--- Task data Enclosed Below ---

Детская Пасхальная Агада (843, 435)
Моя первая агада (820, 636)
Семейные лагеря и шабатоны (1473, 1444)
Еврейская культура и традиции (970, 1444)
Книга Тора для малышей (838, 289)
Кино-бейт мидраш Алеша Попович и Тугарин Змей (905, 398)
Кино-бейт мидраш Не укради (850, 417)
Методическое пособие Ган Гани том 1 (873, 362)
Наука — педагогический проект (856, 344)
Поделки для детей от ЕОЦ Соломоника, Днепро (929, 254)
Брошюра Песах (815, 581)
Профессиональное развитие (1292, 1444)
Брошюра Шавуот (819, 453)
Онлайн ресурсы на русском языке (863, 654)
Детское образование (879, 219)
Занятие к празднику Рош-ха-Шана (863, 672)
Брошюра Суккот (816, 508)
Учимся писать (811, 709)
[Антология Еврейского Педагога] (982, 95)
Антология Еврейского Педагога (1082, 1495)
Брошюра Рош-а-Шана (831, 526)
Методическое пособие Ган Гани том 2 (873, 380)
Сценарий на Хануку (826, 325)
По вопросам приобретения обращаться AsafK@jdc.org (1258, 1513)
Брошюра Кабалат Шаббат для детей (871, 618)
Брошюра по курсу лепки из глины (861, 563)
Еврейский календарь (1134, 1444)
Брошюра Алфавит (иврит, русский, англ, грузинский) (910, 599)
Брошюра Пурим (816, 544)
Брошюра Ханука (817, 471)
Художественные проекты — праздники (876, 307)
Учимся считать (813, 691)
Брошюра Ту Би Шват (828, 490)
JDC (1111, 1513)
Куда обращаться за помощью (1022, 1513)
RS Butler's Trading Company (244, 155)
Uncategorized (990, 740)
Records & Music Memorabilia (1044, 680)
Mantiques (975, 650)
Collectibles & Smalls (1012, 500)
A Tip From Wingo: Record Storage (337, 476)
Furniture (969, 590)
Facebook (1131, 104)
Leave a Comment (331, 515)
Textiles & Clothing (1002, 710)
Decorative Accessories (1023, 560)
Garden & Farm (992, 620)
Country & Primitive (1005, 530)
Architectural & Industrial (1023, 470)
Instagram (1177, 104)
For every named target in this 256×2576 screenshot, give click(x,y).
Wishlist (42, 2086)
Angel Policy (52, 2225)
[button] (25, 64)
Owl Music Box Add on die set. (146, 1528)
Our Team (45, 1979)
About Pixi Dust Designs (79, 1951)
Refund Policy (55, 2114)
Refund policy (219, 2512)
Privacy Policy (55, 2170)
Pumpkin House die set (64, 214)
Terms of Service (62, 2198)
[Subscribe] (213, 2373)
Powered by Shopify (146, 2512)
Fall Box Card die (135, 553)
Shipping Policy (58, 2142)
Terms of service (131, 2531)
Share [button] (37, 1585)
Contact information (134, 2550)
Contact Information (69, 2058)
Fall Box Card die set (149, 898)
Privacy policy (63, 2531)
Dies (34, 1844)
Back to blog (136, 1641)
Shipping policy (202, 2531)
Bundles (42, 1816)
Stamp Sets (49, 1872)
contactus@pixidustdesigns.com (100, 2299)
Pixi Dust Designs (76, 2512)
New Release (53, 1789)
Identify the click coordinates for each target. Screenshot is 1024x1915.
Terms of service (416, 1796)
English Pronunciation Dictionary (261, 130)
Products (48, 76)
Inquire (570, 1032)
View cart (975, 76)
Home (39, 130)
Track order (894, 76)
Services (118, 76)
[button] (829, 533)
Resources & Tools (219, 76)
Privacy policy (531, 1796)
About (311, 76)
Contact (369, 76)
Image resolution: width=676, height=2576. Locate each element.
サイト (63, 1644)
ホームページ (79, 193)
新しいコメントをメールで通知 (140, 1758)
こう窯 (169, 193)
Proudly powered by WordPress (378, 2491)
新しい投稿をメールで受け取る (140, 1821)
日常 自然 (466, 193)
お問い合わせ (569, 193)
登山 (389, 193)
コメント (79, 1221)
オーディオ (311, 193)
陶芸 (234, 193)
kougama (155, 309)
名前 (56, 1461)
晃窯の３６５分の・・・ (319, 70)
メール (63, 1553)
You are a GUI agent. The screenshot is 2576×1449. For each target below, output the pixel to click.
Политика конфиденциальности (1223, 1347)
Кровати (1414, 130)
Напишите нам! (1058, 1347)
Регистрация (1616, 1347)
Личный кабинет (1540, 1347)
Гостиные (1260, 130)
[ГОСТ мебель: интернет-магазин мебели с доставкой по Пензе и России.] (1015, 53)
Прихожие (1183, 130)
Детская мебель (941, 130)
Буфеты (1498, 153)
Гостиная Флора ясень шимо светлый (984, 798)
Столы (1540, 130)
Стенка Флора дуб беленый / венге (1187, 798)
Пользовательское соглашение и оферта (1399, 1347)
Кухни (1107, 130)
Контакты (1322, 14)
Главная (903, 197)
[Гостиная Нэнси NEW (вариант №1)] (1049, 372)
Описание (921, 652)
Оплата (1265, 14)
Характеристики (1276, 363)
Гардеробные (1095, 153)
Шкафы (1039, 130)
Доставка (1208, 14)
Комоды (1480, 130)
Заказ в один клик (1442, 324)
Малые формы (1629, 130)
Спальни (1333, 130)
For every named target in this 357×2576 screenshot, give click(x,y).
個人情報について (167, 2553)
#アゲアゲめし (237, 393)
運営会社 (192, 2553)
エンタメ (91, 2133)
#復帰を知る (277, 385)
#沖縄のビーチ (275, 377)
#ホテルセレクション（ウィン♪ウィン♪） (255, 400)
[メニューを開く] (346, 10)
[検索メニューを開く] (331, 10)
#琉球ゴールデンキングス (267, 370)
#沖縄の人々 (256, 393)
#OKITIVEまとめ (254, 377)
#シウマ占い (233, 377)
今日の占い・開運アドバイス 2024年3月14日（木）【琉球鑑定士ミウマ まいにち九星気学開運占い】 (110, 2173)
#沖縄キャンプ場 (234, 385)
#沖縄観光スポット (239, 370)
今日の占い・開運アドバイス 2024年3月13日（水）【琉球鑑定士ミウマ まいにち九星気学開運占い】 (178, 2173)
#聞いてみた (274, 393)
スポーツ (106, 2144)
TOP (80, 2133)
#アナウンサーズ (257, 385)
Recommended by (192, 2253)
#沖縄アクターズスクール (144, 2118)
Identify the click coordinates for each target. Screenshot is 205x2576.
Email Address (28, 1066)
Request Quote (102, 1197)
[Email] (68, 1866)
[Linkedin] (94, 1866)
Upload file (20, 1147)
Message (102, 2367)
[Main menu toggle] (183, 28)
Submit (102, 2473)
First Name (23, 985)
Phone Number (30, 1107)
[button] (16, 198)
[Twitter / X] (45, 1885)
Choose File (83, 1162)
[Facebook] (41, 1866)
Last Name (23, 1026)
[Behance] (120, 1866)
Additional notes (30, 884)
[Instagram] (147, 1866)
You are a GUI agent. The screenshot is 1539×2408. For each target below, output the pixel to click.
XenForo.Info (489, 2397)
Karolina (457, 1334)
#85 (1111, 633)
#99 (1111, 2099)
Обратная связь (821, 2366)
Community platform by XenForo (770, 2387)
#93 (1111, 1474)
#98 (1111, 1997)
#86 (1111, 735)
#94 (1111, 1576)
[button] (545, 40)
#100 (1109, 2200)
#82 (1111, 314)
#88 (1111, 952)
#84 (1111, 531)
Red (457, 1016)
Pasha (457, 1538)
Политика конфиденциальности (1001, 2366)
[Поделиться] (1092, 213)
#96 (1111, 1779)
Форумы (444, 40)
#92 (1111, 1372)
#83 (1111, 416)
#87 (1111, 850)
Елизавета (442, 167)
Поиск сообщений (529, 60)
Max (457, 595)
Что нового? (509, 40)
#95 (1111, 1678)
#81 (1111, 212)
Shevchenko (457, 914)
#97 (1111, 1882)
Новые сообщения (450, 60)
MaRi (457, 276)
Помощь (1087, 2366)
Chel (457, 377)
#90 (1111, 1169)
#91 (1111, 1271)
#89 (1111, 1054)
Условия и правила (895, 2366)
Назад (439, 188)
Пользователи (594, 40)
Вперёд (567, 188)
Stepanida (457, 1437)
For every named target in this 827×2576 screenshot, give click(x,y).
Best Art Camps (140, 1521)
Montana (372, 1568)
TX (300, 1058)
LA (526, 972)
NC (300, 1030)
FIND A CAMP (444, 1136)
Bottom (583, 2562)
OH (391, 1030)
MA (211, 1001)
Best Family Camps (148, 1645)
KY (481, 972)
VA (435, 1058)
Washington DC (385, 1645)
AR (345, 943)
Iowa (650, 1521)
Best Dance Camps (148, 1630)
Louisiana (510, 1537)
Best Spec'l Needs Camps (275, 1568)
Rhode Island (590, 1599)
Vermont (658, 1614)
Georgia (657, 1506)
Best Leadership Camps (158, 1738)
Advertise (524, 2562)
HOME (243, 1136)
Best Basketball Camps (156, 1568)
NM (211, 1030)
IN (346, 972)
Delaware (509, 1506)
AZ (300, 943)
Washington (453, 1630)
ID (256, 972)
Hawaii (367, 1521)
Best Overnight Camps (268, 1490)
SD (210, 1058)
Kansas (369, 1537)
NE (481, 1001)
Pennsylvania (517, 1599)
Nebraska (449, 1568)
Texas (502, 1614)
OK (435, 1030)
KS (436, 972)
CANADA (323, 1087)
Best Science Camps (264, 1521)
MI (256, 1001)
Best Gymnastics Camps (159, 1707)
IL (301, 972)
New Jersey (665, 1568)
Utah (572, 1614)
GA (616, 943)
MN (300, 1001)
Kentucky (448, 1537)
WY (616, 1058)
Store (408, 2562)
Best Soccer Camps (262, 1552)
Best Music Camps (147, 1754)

--- End of Enclosed Task data ---

Assignment ▸
In the entries above, some lines hold the string "бейт". Copy each of them.

Response below ▸
Кино-бейт мидраш Алеша Попович и Тугарин Змей (905, 398)
Кино-бейт мидраш Не укради (850, 417)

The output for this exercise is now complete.